Several excellent points here will create a “framework” for meaningful dialogue. (Source: Scott McNight, RJS)

First – we need each other. No single voice can speak all the truth, no single “tribe”  can conceive all the options or perspectives, no single “stream”  can acquire all of the revelation and hold “the edge” on truth that is “progressive in nature”.  And ironically, we can learn more from those who thoughtfully challenge our views and positions than from those who simply agree. This is especially true in the areas of theology and biblical studies (our eschatology, ecclesiology, etc.). But this necessitates sitting down in dialogue and exploring both our points of agreement and our points of disagreement.  A current example in our movement  is the disagreement between the east coast prophetic voices and the west coast prophetic voices regarding our theology of God’s goodness, the problem of evil (theodicy), and “hyper-grace”.

Second – we all need to concentrate not on winning battles but on making allies. Ultimately our goal within the church is to search for truth in Christian unity, not to score points or win debates. We are not called to conquer our fellow Christians, victory is reflected in willing unity not enforced submission.
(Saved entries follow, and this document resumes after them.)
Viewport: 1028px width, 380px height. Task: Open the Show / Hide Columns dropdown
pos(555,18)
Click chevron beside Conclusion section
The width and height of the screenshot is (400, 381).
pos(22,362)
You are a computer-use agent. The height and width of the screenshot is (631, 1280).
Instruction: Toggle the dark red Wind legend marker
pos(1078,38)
Third – we need to keep working on what are called the “dialogical virtues”, habits of discourse that are conducive to understanding others and to making ourselves understood. Among these virtues are such things as honesty, fairness, and clarity,  and one that stands out in particular, humility (the opposite of pride or self-righteousness).  We can be passionate about our convictions and what we believe, but “make room” for other view points and perspectives because we all “see through a glass darkly (I Cor. 13:12).

Fourth – we need to avoid caricatures, “straw man” arguments, and villainizing or “demonizing” the “other side”, as this “shuts down” dialogue and creates “enemies”.  It’s similar to the “God told me” language that some use which doesn’t facilitate dialogue because we are not allowed to “argue with God”.
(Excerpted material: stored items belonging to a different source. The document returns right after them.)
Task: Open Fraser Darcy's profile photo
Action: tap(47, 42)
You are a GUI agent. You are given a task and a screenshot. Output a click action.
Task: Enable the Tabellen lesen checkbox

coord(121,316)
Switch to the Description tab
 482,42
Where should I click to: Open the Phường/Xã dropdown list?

Finally – Conversely, conceding a point to keep the peace is not a dialogical virtue. Nor is a wishy-washy anything goes tolerance.  There is truth and there is error. But we find the truth not by proclamation or intimidation, but by patient and thoughtful persuasion. One of our most admired leaders, Bill Johnson, has stated that God will never contradict His word, but He might contradict “your understanding” of His Word.   I hope you’ll join the dialogue and be a part of a learning community.  Thanks!!!


7 thoughts on “Can we dialogue?

  1. I think this is a great idea Mike and I hope it turns into a meaningful basis for many great conversations. Agree to disagree is sometimes the only resolution to a conflict, and that is alright. I like that you point out the problem with conceding a point just to keep the peace. Conflict is not a bad thing. The bad thing about conflict, well there can be many bad things, but one of them is when people back down to keep peace and a bully arises and is empowered. Civil discourse is sadly lacking in conversations across the country and around the world. This should be an interesting experiment to follow.



    • Thanks, Kevin, I’m still working all this out but in the last 30 years I’ve moved away from some of my dogmatism. I’m still very passionate about what I believe, but holding onto it a little more “loosely”. On the other hand, your point about conflict and civil discourse is quite important. Thanks for the feedback.